The EM Algorithm

The EM Algorithm is used when we would like to do maximum likelihood (or MAP) estimation but our model has hidden variables i.e. variables that we cannot observe but that we believe are involved in the generation of the data. For instance, it may be the case that we believe that there is a correlation between people having eczema and asthma, but we may not believe that any of these two causes the other. We may instead believe that they are both caused by the presence of some allele in a persons DNA (by the way, I do not claim to know anything about biology or genetics so take this with a grain of salt). The presence of this could be the latent variable, but we may never see this in most people. In this case, we have the visible variables, lets denote them as \(x\) (the presence of eczema and asthma), and the hidden variables, denoted by \(z\) (the allele).

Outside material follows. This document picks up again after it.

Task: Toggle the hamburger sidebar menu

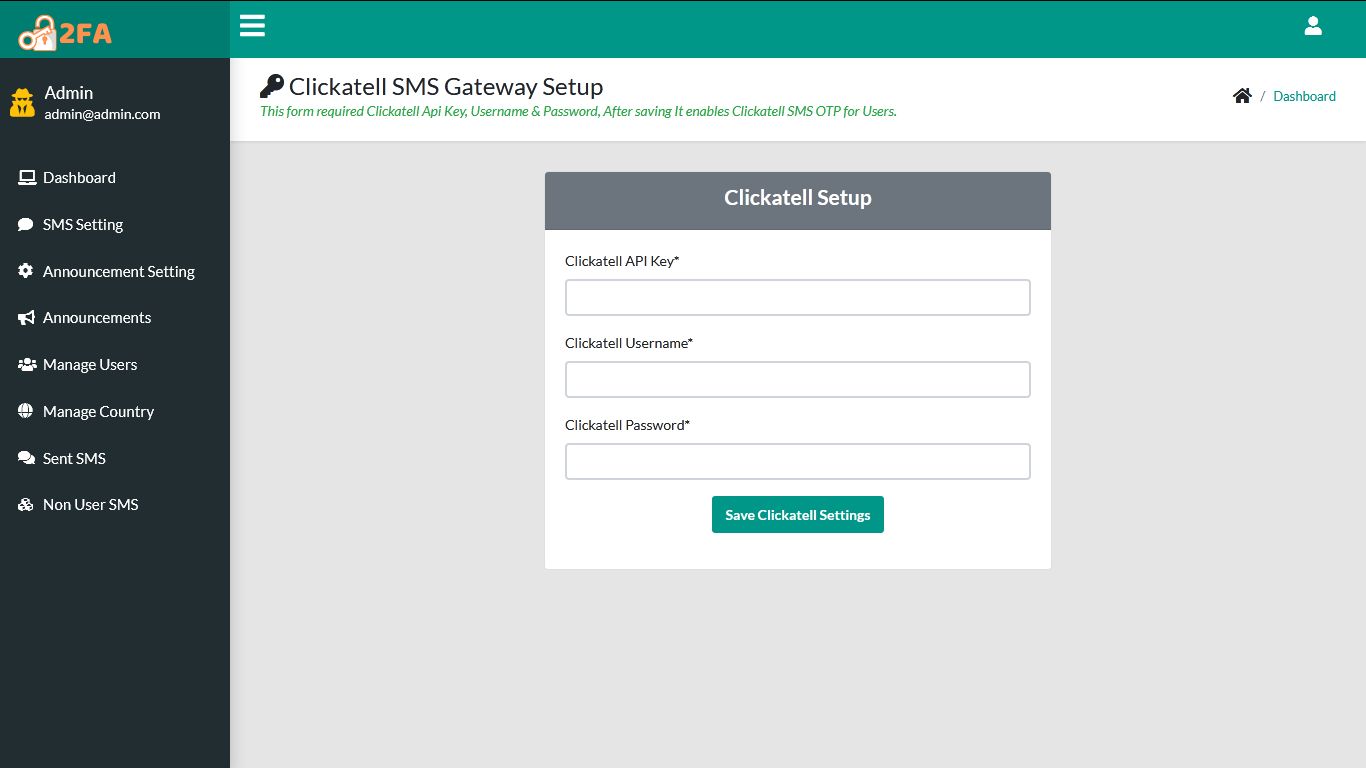Action: [252, 26]
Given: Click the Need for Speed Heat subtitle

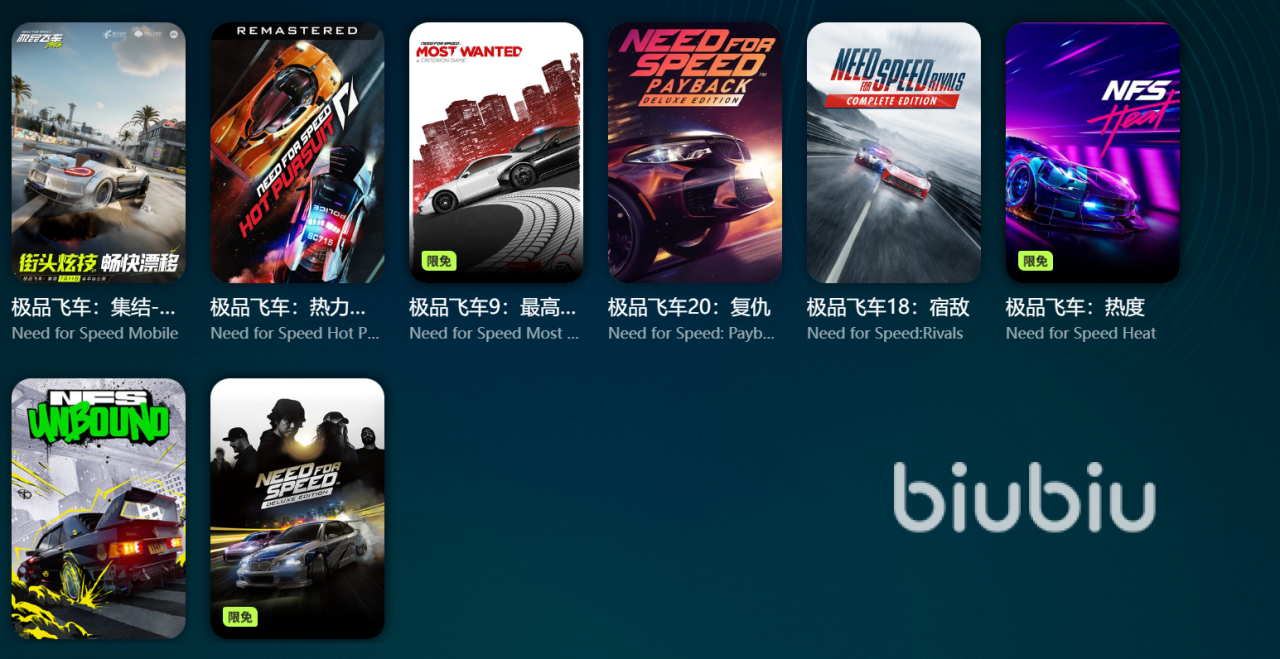Looking at the screenshot, I should [x=1081, y=333].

We would like to maximise the marginal likelihood over the visible variables i.e. we want to solve the following $$ \theta^* = \arg \max_{\theta} \log p(x|\theta) = \arg \max_{\theta} \log \sum_{z} p(x, z|\theta). $$ Due to the presence of the summation in the log, this is actually a very difficult problem to solve. We cannot solve for it directly. Instead, the usual way to solve this is using the aforementioned EM algorithm or the Expectation Maximisation algorithm.

Derivation

The EM algorithm can be derived in the following way. We want to maximise the log likelihood of the visible data i.e. $$ l(\theta) = \log \sum_{z} p(x, z|\theta), $$ for each datapoint \(x\) in the data set, so we do this very neat (and completely unintuitive) trick. We introduce a distribution over the hidden variables, \(q(z)\) and multiply and divide by it in the summation, as such $$ \begin{align} l(\theta) &= \log \left(\sum_{z} q(z) \frac{p(x, z|\theta)}{q(z)}\right) \\ &\geq \sum_{z} q(z) \log\left(\frac{p(x, z|\theta)}{q(z)}\right). \end{align} $$ The inequality is present by applying Jensen's inequality. Now there are two ways to view this equation. Since this will turn out to be an iterative algorithm, we will call the parameters at iteration \(t\), \(\theta^t\). At iteration \(t\) we then have that $$ \begin{align} l(\theta^t) &\geq \sum_{z} q(z) \log\left(\frac{p(x, z|\theta^t)}{q(z)}\right) \\ &= \sum_{z} q(z) \log \left(\frac{p(z|x, \theta^t)}{q(z)} \right)+ \log p(x|\theta^t) \\ &= -\text{KL}\left(q(z)|| p(z|x, \theta^t) \right) + \log p(x|\theta^t). \end{align} $$ We know that the KL divergence is always non-negative and it is zero when \(q(z) = p(z|x, \theta^t)\). Therefore, we maximise this with respect to \(q(z)\) (keeping \(\theta^t\) fixed) by setting these as equal. When this is the case, the lower bound on the log-likelihood of the visible data is tight i.e. there is equality because \(l(\theta^t) = \log p(x|\theta^t)\) by definition.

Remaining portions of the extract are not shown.